#### ВАША ЗАДАЧА
Ответьте на вопросы по тексту о лжи в литературе:
(a) Куда велят идти Довлатову во время погромного обсуждения и зачем?
(b) Что Мария Ремизова называет наглядным примером лжи в искусстве?
(c) Какой вымышленный негодяй, по словам Романа Арбитмана, появился в «Молодой гвардии»?

#### ИСХОДНЫЙ ТЕКСТ
Границы между ложью и специфической идеологической установкой не всегда достаточно чётко прочерчены. Помните дивный момент, когда Довлатову во время погромного обсуждения велят идти на производство, чтобы изображать подлинную жизнь. «Тут я не выдержал. – Да за подлинную жизнь, – говорю, – вы меня без суда расстреляете!» Под словами «подлинная жизнь» эти господа имели в виду несколько иное, чем мы с вами. Нам, как и Довлатову, кажется, что если в жизни репрессируют невинных граждан, да что там, целые народы, люди десятилетиями живут в лачугах и еле сводят концы с концами, а партийные руководители пользуются привилегиями, то это и есть подлинная жизнь. А они пытаются объяснить, что подлинная жизнь – это не сущее, а должное, причём должное по их идеологическому дацзыбао, а мы выискиваем преходящее и несущественное. Называть ли это ложью? Вопрос несколько искусственный, но если речь идёт о строгом словоупотреблении, то я бы называл ложью только то, что может обмануть сколько-нибудь значимую часть читателей. Если да, то это она. Если это часть конвенции между автором и читателями, хотя бы и не произносимой вслух, то я бы подыскивал другое название – советское ханжество, двоемыслие, ну там ещё что-то в этом роде. Хотя, возможно, я буквоедствую.


Мария РЕМИЗОВА, прозаик, литературный критик:

Конечно, возможна. Это, разумеется, не художественный вымысел вообще, а тенденциозная подача материала, подтасовка, любое искажение смыслов в угоду внелитературным обстоятельствам, когда автор не пленник иллюзий, а их корыстно заинтересованный продуцент, намеренно лгущий своими текстами и образами и прекрасно это осознающий. Весь соцреализм – наглядный пример такой лжи. Ложь в искусстве – неизбежный спутник тоталитарных режимов. Там, где в его сферу вторгается государство, всегда возникает эта поощряемая (а в тяжёлых случаях даже вынужденная) ложь.
В общем, ложь в искусстве и литературе определяется очень просто: через искренность автора. Верит ли он сам в то, что рисует, пишет, сочиняет? Если да – свободен от подозрений во лжи, просто он «так видит», если нет, если в тексте чувствуется фальшь, если к тому же автор получает за эту фальшь более-менее очевидные социальные бонусы, тут подозрения перерастают в прямую уверенность – лжёшь, братец, и лжёшь намеренно. Тут у тебя «любовь с интересом». Вот как-то так.


Роман АРБИТМАН, литературный критик, прозаик, сатирик:

1-2. Давайте разделять вымысел и ложь. Вымысел – это, например, Джон Сильвер у Стивенсона: в реальности такого пирата не было, и никто этим автора «Острова сокровищ» не попрекнул. Ложь – это когда в художественном произведении, написанном по следам реальных событий и с прозрачными, узнаваемыми героями, возводится поклёп на прототипов. Иногда, впрочем, сам писатель находится в плену заблуждений: например, Фадееву сказали, что Виктор Третьякевич был предателем, – и так появился вымышленный негодяй Стахович в «Молодой гвардии». Да и Пушкин, увы, попал во власть мифа и ославил реального Антонио Сальери, который никого не убивал. Но поди докажи теперь!

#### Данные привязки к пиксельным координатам
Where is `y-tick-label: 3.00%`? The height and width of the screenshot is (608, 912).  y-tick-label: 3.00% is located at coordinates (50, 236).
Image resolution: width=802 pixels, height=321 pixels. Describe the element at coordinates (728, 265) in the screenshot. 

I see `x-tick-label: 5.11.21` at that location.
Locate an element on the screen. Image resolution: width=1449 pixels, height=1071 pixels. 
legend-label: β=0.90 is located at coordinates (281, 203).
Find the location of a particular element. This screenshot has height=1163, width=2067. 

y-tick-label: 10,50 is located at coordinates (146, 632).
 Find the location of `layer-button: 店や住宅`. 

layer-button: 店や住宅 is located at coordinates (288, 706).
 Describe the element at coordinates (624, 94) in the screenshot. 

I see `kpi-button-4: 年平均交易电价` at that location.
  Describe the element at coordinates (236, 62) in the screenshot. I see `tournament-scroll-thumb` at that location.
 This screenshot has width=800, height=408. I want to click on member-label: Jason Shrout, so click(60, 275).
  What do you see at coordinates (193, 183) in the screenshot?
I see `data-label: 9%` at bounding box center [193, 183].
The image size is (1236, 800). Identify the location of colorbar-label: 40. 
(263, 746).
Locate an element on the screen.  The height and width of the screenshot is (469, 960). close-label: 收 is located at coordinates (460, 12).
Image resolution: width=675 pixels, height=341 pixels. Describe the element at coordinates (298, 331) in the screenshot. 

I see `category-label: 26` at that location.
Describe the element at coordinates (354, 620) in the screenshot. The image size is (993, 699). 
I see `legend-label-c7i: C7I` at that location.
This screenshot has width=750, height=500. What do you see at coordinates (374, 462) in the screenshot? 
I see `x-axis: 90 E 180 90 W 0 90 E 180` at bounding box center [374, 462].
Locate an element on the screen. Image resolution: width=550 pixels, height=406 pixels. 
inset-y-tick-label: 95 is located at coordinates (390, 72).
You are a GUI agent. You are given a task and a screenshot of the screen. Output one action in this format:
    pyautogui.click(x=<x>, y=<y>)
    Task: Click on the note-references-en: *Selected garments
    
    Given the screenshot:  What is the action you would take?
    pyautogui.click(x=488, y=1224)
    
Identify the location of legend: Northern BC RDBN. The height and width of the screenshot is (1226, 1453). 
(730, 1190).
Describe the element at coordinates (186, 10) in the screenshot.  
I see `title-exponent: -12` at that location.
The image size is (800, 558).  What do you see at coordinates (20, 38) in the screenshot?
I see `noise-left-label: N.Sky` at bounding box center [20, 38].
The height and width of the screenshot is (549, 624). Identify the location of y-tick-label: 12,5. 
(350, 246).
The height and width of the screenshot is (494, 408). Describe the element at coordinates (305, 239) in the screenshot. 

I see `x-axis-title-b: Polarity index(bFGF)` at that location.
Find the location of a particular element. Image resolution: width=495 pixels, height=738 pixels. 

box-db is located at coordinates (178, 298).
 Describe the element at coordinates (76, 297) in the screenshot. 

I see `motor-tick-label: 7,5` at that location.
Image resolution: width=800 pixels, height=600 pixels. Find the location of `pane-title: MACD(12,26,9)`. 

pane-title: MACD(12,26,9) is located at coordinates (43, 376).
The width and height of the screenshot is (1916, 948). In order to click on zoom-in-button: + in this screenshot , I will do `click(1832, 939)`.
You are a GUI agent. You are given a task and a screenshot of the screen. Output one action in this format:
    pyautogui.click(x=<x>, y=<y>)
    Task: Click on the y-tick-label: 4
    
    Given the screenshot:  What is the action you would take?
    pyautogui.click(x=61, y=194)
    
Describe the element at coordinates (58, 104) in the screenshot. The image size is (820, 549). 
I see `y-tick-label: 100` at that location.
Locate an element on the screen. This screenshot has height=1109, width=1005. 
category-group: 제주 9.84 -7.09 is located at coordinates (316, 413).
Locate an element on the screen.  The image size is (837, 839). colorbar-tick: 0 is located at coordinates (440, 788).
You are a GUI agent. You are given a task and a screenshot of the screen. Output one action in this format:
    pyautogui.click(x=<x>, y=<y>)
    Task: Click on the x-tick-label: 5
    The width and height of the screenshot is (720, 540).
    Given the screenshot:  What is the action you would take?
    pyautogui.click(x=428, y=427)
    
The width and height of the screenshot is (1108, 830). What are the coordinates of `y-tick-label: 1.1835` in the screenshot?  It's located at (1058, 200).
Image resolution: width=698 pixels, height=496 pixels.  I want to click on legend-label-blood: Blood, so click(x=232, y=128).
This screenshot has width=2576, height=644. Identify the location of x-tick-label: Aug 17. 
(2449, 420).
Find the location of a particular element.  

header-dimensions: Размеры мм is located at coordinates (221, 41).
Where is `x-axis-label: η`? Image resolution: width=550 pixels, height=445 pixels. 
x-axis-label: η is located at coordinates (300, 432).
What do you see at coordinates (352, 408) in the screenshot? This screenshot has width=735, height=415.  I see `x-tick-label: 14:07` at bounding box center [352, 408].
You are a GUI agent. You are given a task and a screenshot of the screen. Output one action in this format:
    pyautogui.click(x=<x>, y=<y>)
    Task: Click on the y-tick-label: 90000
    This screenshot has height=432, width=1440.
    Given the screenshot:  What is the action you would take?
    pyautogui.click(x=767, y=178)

#### РЕШЕНИЕ НИЖЕ
(a) На производство, чтобы изображать подлинную жизнь.
(b) Весь соцреализм.
(c) Стахович.